**WHAT TO WORK ON**:
Please convert the material as a Markdown table with columns "Row" and "Line", one row per line, starting with the line containing "Where should I" and going on through the end of the material, omitting blank lines and pictures.

**MATERIALS PROVIDED**:
┌──

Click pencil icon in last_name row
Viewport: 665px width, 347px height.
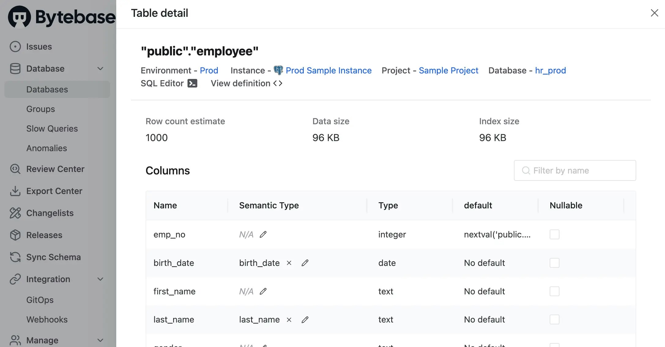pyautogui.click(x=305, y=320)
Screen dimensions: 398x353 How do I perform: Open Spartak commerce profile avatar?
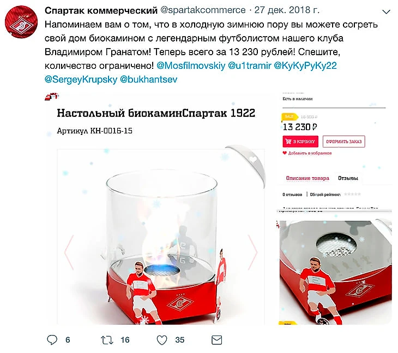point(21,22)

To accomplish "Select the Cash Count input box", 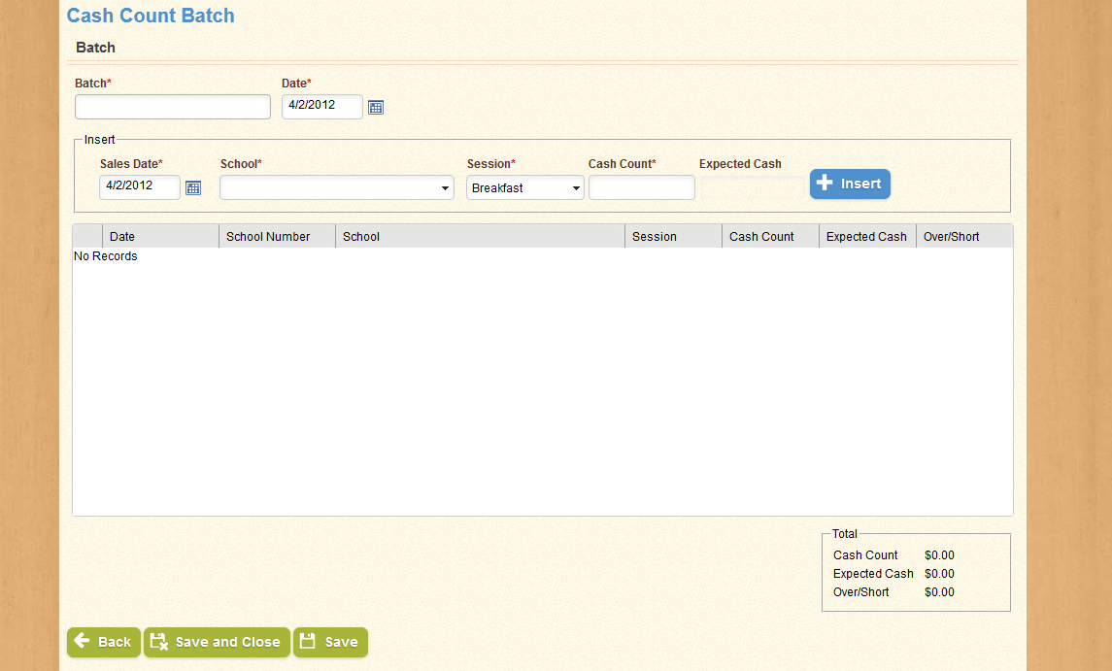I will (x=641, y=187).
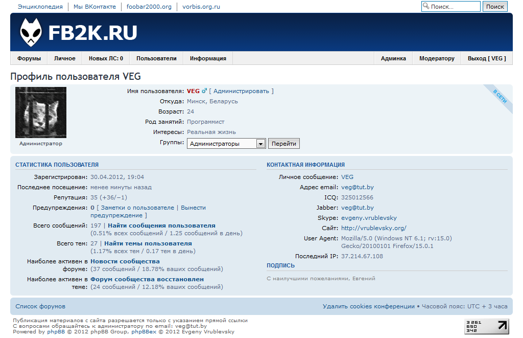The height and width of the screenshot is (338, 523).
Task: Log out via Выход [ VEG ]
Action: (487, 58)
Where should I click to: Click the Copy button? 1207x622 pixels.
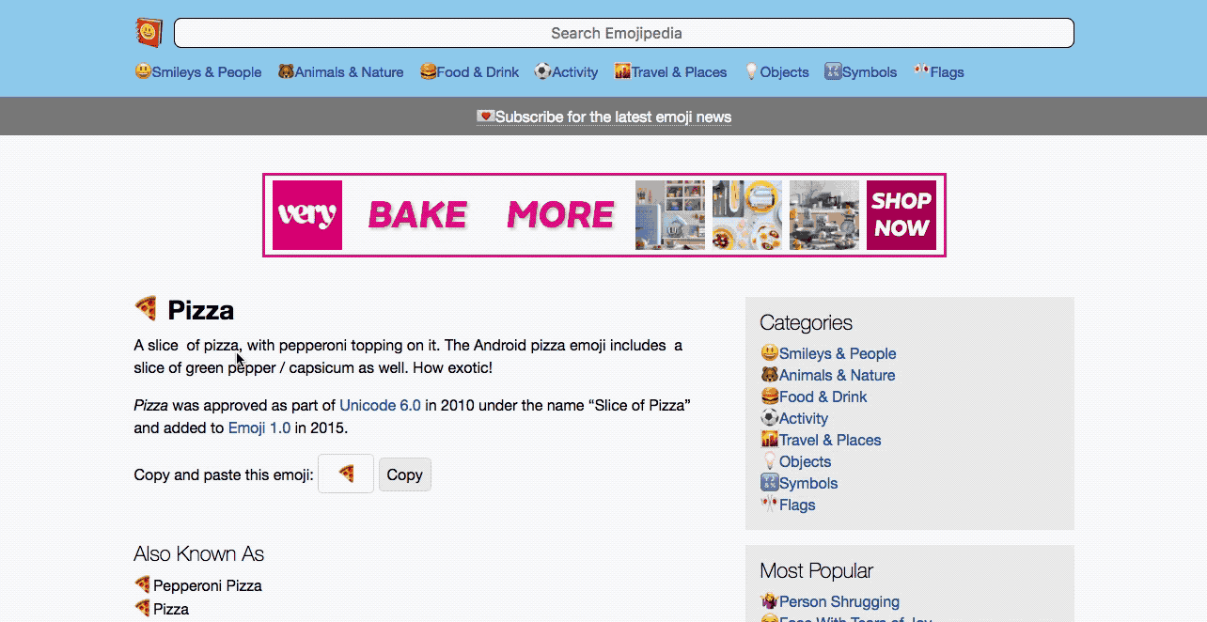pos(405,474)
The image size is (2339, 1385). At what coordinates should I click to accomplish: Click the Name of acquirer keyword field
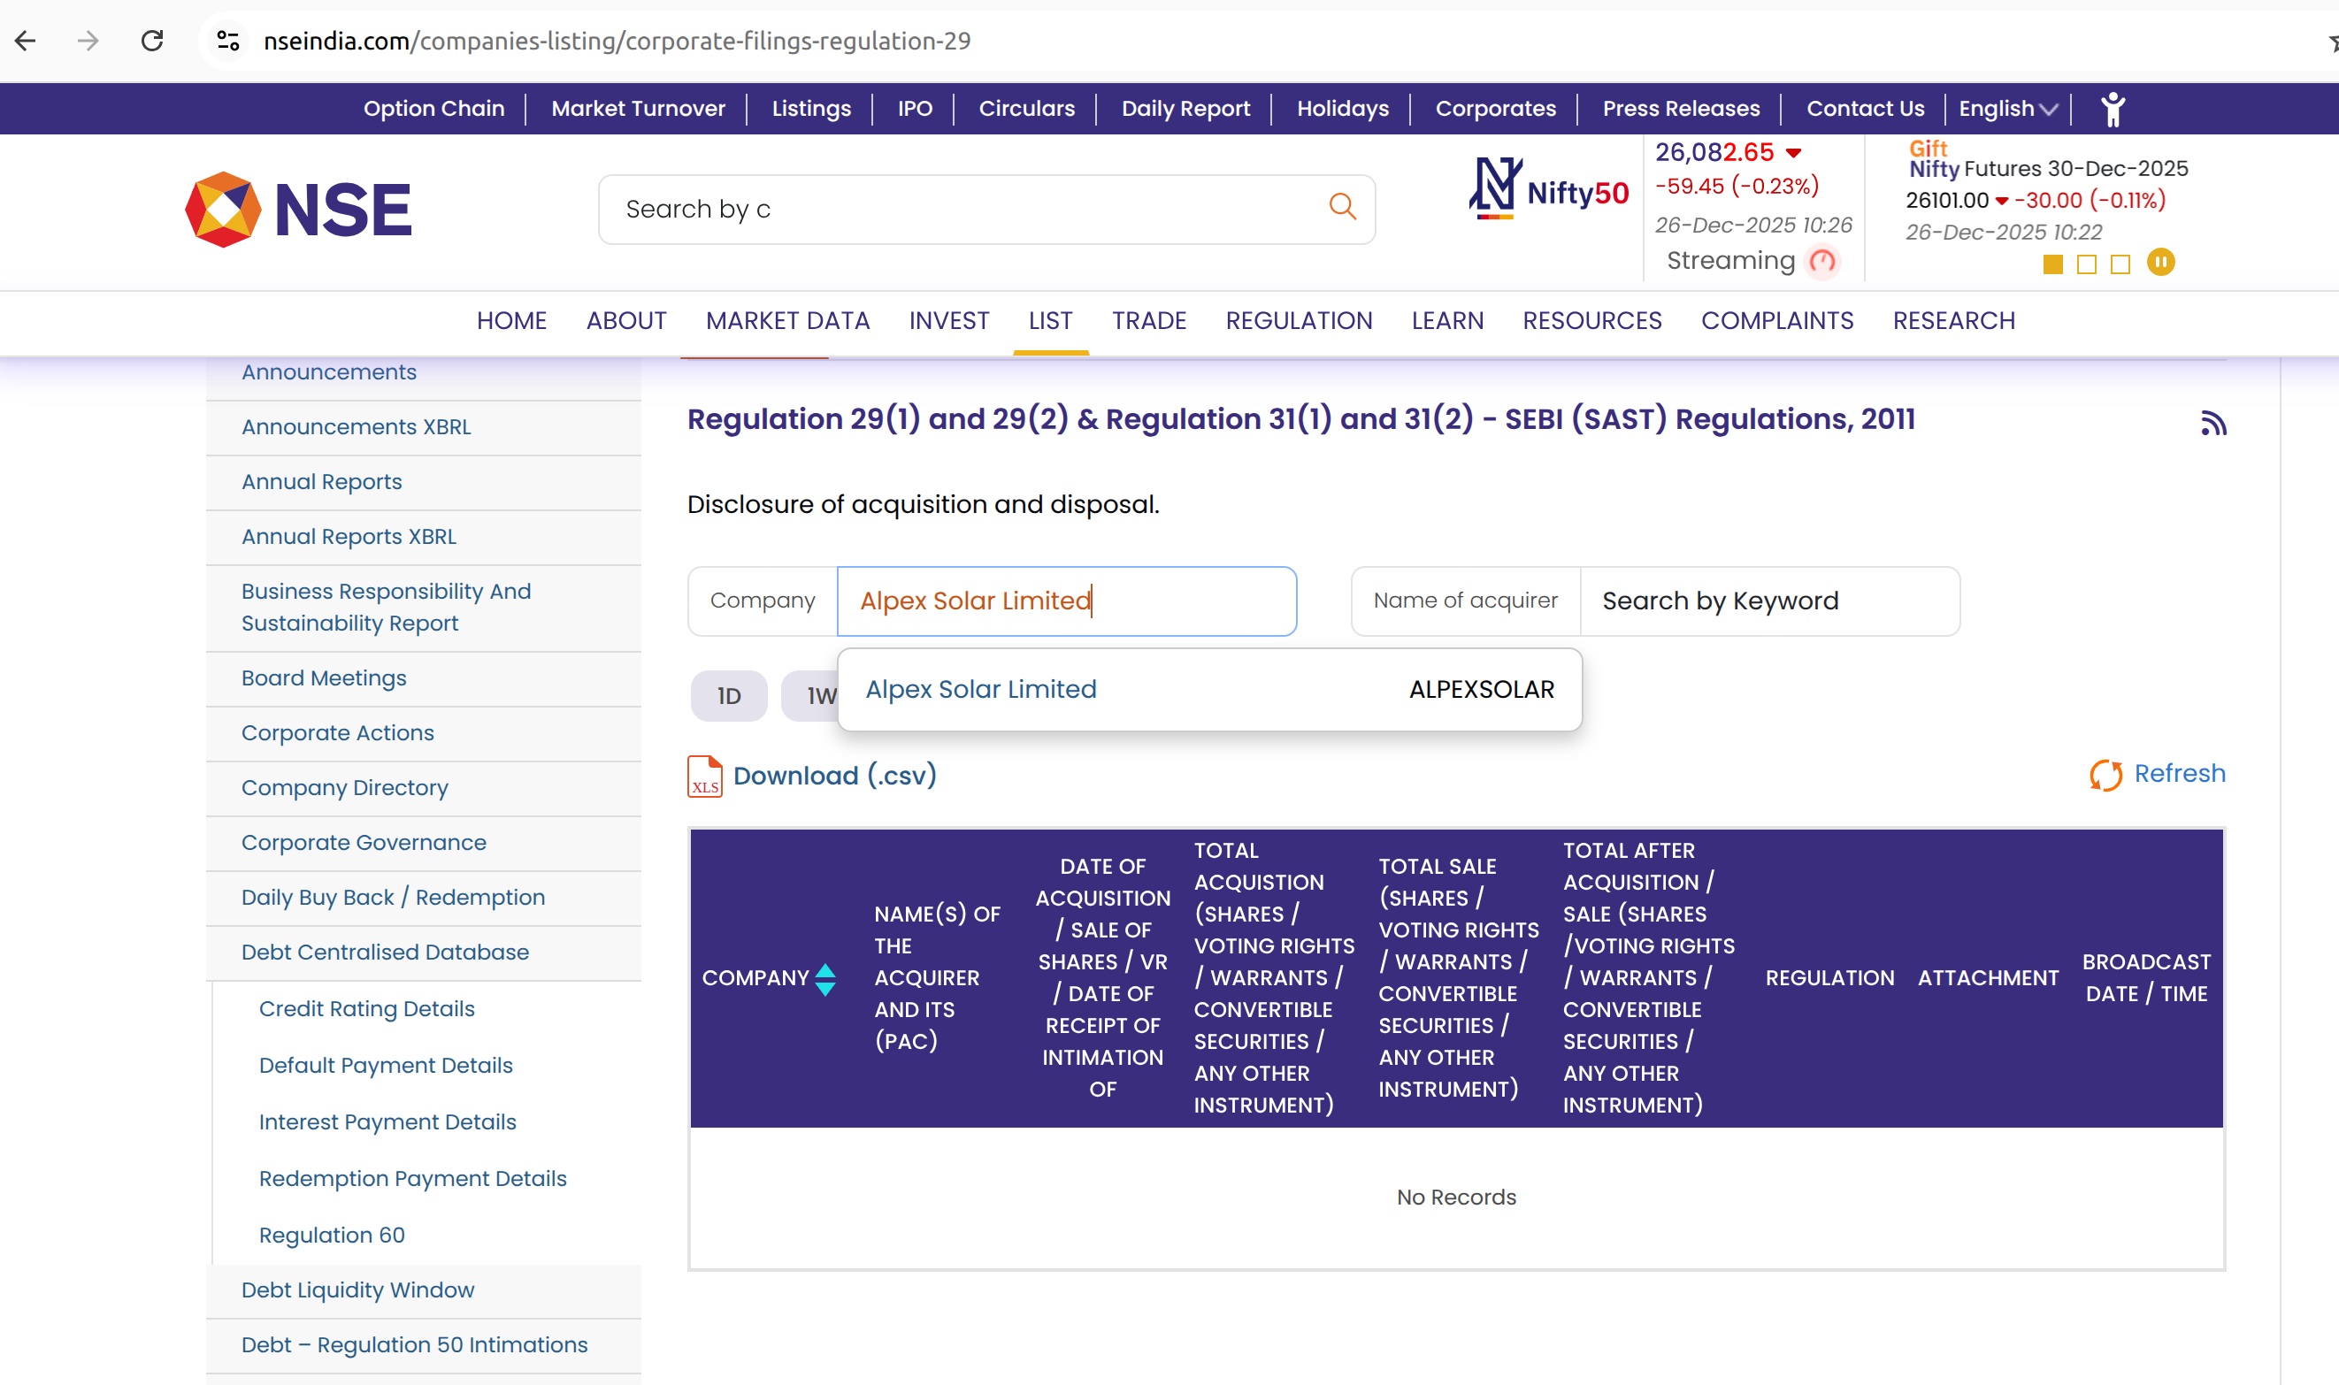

└──

**OUTPUT FOR THIS EXERCISE**:
| Row | Line |
|---|---|
| 1 | Where should I click to: Click the Copy button? 1207x622 pixels. |
| 2 | pos(405,474) |
| 3 | The image size is (2339, 1385). At what coordinates should I click to accomplish: Click the Name of acquirer keyword field |